Task prompt: Reproduce every line of the records below without any change.

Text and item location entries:
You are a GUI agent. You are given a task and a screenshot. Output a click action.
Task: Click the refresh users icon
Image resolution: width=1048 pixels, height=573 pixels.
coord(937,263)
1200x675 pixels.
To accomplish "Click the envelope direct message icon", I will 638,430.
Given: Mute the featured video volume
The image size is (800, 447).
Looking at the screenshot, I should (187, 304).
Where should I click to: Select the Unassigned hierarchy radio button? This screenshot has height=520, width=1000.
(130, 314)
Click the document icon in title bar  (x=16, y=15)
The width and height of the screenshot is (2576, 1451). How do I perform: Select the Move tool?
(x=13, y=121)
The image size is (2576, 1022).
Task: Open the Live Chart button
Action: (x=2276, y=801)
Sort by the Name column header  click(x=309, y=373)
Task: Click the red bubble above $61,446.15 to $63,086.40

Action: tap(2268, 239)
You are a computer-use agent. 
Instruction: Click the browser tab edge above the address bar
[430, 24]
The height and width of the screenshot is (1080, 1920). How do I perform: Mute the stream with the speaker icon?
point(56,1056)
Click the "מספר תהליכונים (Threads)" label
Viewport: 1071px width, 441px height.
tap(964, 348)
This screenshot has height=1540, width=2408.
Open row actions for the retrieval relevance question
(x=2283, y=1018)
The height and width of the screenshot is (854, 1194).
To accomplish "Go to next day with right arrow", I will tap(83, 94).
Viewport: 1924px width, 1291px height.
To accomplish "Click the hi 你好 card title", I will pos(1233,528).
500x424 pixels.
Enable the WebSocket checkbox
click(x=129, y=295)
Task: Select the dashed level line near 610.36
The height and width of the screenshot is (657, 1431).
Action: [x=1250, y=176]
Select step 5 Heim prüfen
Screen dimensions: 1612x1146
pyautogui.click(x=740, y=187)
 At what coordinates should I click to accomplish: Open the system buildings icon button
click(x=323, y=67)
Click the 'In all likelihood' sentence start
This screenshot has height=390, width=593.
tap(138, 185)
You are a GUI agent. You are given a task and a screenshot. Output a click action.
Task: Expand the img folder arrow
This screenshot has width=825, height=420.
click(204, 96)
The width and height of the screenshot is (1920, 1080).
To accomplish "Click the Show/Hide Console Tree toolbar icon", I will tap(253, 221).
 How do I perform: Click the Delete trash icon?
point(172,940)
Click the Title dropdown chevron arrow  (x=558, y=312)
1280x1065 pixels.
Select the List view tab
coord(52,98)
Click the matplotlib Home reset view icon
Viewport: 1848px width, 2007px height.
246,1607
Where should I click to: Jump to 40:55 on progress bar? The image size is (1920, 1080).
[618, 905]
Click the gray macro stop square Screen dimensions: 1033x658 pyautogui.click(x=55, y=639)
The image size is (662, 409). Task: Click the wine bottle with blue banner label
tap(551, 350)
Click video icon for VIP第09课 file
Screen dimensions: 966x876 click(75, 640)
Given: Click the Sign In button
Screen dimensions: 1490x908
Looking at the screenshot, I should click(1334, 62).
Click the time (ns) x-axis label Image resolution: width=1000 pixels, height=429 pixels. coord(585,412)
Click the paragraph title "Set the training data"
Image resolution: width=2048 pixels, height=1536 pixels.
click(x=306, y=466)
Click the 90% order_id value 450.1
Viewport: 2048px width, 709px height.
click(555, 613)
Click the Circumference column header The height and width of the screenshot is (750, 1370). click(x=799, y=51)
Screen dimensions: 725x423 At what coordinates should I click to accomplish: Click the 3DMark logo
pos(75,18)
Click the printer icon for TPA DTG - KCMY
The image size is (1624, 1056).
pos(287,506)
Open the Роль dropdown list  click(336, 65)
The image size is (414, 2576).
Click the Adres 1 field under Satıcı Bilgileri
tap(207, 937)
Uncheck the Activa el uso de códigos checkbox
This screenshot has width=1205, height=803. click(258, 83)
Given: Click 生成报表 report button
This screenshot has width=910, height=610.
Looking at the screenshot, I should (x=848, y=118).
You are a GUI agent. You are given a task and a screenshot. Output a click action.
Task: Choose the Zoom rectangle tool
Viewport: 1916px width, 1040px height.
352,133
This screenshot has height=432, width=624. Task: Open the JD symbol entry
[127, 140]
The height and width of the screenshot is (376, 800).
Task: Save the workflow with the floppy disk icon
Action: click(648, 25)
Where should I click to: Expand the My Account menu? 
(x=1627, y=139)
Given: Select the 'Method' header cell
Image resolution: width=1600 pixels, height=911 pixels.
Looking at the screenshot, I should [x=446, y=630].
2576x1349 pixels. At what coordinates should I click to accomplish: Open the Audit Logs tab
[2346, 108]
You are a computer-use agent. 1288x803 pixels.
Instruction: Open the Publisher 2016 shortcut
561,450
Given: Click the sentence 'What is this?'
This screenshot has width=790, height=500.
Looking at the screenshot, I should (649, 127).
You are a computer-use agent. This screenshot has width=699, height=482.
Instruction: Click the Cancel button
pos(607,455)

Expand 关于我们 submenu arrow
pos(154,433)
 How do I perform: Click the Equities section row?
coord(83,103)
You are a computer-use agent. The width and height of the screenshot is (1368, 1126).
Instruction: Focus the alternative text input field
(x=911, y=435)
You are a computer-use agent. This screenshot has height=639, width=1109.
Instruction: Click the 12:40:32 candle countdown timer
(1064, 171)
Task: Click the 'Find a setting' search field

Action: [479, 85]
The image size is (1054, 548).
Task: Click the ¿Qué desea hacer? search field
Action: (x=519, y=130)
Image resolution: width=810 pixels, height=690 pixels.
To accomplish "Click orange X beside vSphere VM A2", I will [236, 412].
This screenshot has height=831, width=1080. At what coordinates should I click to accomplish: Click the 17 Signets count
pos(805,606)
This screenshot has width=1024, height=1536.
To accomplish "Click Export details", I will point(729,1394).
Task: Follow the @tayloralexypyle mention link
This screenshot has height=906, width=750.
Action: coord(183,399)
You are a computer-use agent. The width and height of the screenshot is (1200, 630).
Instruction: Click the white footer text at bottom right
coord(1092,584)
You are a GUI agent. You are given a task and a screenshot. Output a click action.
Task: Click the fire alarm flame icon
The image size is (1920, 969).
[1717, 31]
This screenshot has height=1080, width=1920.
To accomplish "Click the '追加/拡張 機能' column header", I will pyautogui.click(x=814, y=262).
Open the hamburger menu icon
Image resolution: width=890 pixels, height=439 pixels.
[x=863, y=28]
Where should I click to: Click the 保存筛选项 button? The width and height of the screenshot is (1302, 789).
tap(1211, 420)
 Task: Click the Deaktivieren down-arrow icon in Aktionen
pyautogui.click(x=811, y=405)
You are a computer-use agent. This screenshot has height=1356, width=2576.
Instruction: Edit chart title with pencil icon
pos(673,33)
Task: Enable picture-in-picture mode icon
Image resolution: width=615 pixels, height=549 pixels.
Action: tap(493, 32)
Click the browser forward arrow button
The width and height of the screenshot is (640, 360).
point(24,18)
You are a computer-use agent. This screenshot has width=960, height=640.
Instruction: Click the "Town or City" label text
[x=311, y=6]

Response below:
You are a GUI agent. You are given a task and a screenshot. Output a click action.
Task: Click the refresh users icon
Image resolution: width=1048 pixels, height=573 pixels.
coord(937,263)
1200x675 pixels.
To accomplish "Click the envelope direct message icon", I will 638,430.
Given: Mute the featured video volume
The image size is (800, 447).
Looking at the screenshot, I should (187, 304).
Where should I click to: Select the Unassigned hierarchy radio button? This screenshot has height=520, width=1000.
(130, 314)
Click the document icon in title bar  (x=16, y=15)
The width and height of the screenshot is (2576, 1451). How do I perform: Select the Move tool?
(x=13, y=121)
The image size is (2576, 1022).
Task: Open the Live Chart button
Action: (x=2276, y=801)
Sort by the Name column header  click(x=309, y=373)
Task: Click the red bubble above $61,446.15 to $63,086.40

Action: tap(2268, 239)
You are a computer-use agent. 
Instruction: Click the browser tab edge above the address bar
[430, 24]
The height and width of the screenshot is (1080, 1920). How do I perform: Mute the stream with the speaker icon?
point(56,1056)
Click the "מספר תהליכונים (Threads)" label
Viewport: 1071px width, 441px height.
tap(964, 348)
This screenshot has height=1540, width=2408.
Open row actions for the retrieval relevance question
(x=2283, y=1018)
The height and width of the screenshot is (854, 1194).
To accomplish "Go to next day with right arrow", I will tap(83, 94).
Viewport: 1924px width, 1291px height.
To accomplish "Click the hi 你好 card title", I will pos(1233,528).
500x424 pixels.
Enable the WebSocket checkbox
click(x=129, y=295)
Task: Select the dashed level line near 610.36
The height and width of the screenshot is (657, 1431).
Action: [x=1250, y=176]
Select step 5 Heim prüfen
Screen dimensions: 1612x1146
pyautogui.click(x=740, y=187)
 At what coordinates should I click to accomplish: Open the system buildings icon button
click(x=323, y=67)
Click the 'In all likelihood' sentence start
This screenshot has height=390, width=593.
tap(138, 185)
You are a GUI agent. You are given a task and a screenshot. Output a click action.
Task: Expand the img folder arrow
This screenshot has width=825, height=420.
click(204, 96)
The width and height of the screenshot is (1920, 1080).
To accomplish "Click the Show/Hide Console Tree toolbar icon", I will tap(253, 221).
 How do I perform: Click the Delete trash icon?
point(172,940)
Click the Title dropdown chevron arrow  (x=558, y=312)
1280x1065 pixels.
Select the List view tab
coord(52,98)
Click the matplotlib Home reset view icon
Viewport: 1848px width, 2007px height.
246,1607
Where should I click to: Jump to 40:55 on progress bar? The image size is (1920, 1080).
[618, 905]
Click the gray macro stop square Screen dimensions: 1033x658 pyautogui.click(x=55, y=639)
The image size is (662, 409). Task: Click the wine bottle with blue banner label
tap(551, 350)
Click video icon for VIP第09课 file
Screen dimensions: 966x876 click(75, 640)
Given: Click the Sign In button
Screen dimensions: 1490x908
Looking at the screenshot, I should click(1334, 62).
Click the time (ns) x-axis label Image resolution: width=1000 pixels, height=429 pixels. coord(585,412)
Click the paragraph title "Set the training data"
Image resolution: width=2048 pixels, height=1536 pixels.
click(x=306, y=466)
Click the 90% order_id value 450.1
Viewport: 2048px width, 709px height.
click(555, 613)
Click the Circumference column header The height and width of the screenshot is (750, 1370). click(x=799, y=51)
Screen dimensions: 725x423 At what coordinates should I click to accomplish: Click the 3DMark logo
pos(75,18)
Click the printer icon for TPA DTG - KCMY
The image size is (1624, 1056).
pos(287,506)
Open the Роль dropdown list  click(336, 65)
The image size is (414, 2576).
Click the Adres 1 field under Satıcı Bilgileri
tap(207, 937)
Uncheck the Activa el uso de códigos checkbox
This screenshot has width=1205, height=803. click(258, 83)
Given: Click 生成报表 report button
This screenshot has width=910, height=610.
Looking at the screenshot, I should (x=848, y=118).
You are a GUI agent. You are given a task and a screenshot. Output a click action.
Task: Choose the Zoom rectangle tool
Viewport: 1916px width, 1040px height.
352,133
This screenshot has height=432, width=624. Task: Open the JD symbol entry
[127, 140]
The height and width of the screenshot is (376, 800).
Task: Save the workflow with the floppy disk icon
Action: click(648, 25)
Where should I click to: Expand the My Account menu? 
(x=1627, y=139)
Given: Select the 'Method' header cell
Image resolution: width=1600 pixels, height=911 pixels.
Looking at the screenshot, I should [x=446, y=630].
2576x1349 pixels. At what coordinates should I click to accomplish: Open the Audit Logs tab
[2346, 108]
You are a computer-use agent. 1288x803 pixels.
Instruction: Open the Publisher 2016 shortcut
561,450
Given: Click the sentence 'What is this?'
This screenshot has width=790, height=500.
Looking at the screenshot, I should (649, 127).
You are a computer-use agent. This screenshot has width=699, height=482.
Instruction: Click the Cancel button
pos(607,455)

Expand 关于我们 submenu arrow
pos(154,433)
 How do I perform: Click the Equities section row?
coord(83,103)
You are a computer-use agent. The width and height of the screenshot is (1368, 1126).
Instruction: Focus the alternative text input field
(x=911, y=435)
You are a computer-use agent. This screenshot has height=639, width=1109.
Instruction: Click the 12:40:32 candle countdown timer
(1064, 171)
Task: Click the 'Find a setting' search field

Action: [479, 85]
The image size is (1054, 548).
Task: Click the ¿Qué desea hacer? search field
Action: (x=519, y=130)
Image resolution: width=810 pixels, height=690 pixels.
To accomplish "Click orange X beside vSphere VM A2", I will [236, 412].
This screenshot has height=831, width=1080. At what coordinates should I click to accomplish: Click the 17 Signets count
pos(805,606)
This screenshot has width=1024, height=1536.
To accomplish "Click Export details", I will point(729,1394).
Task: Follow the @tayloralexypyle mention link
This screenshot has height=906, width=750.
Action: coord(183,399)
You are a computer-use agent. The width and height of the screenshot is (1200, 630).
Instruction: Click the white footer text at bottom right
coord(1092,584)
You are a GUI agent. You are given a task and a screenshot. Output a click action.
Task: Click the fire alarm flame icon
The image size is (1920, 969).
[1717, 31]
This screenshot has height=1080, width=1920.
To accomplish "Click the '追加/拡張 機能' column header", I will pyautogui.click(x=814, y=262).
Open the hamburger menu icon
Image resolution: width=890 pixels, height=439 pixels.
[x=863, y=28]
Where should I click to: Click the 保存筛选项 button? The width and height of the screenshot is (1302, 789).
tap(1211, 420)
 Task: Click the Deaktivieren down-arrow icon in Aktionen
pyautogui.click(x=811, y=405)
You are a computer-use agent. This screenshot has height=1356, width=2576.
Instruction: Edit chart title with pencil icon
pos(673,33)
Task: Enable picture-in-picture mode icon
Image resolution: width=615 pixels, height=549 pixels.
Action: tap(493, 32)
Click the browser forward arrow button
The width and height of the screenshot is (640, 360).
point(24,18)
You are a computer-use agent. This screenshot has width=960, height=640.
Instruction: Click the "Town or City" label text
[x=311, y=6]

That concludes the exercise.